TerraPrecise is tackling the unprecedented financial pressure farmers and their insurers face from increasingly volatile weather by providing hyper-localized, prescriptive alerts that empower them to make critical decisions, protect their investments, and improve their financial stability.
Requirements
- Strong proficiency in Python and its scientific computing libraries (e.g., Pandas, NumPy, SciPy).
- Demonstrable experience in data analysis, statistical modeling, and handling large, complex datasets.
- Comfortable working in a Linux environment and using command-line tools.
- Experience with front-end frameworks (e.g., React, Vue.js) and back-end frameworks (e.g., FastAPI, Django, Node.js).
- Familiarity with cloud platforms (AWS, Google Cloud) and database management (e.g., PostgreSQL/PostGIS).
- Understanding of or experience with parallel and concurrent processing to handle large-scale data workflows.

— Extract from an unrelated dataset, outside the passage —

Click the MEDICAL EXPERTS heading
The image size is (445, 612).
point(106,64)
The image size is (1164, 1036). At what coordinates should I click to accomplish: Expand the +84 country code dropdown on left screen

- Experience with geospatial data libraries (e.g., GDAL, Rasterio, GeoPandas)
Responsibilities
- Collaborate on the design and implementation of the core data fusion and alerting engine, integrating diverse datasets including but not limited to satellites, IoT, mesonet, and the National Weather Service data.
- Develop and build out the user-facing, mobile-first dashboard to visualize complex geospatial and time-series data in an intuitive way.
- Implement the back-end logic for delivering prescriptive, customized recommendations via SMS and email alerts based on a farm's specific region, soil, crops, and topography.
- Design and build a scalable data ingestion pipeline capable of handling large volumes of environmental data efficiently.
- Contribute to the development and validation of analytical and or statistical models that translate raw data into actionable agronomic insights, such as drought stress warnings or flood impact assessments.
- Participate in refining the product by incorporating feedback from an initial pilot program.
Other
- Currently pursuing a Master's or PhD degree in Computer Science, Engineering, Data Science, Environmental Science, or a related quantitative field.
- Excellent communication skills and the ability to work collaboratively in a remote setting.
- Strong problem-solving skills and a genuine passion for learning and building.
- Personal or professional experience in agriculture, agronomy, or a related field.
- A portfolio of work or a GitHub profile showcasing past research or development projects.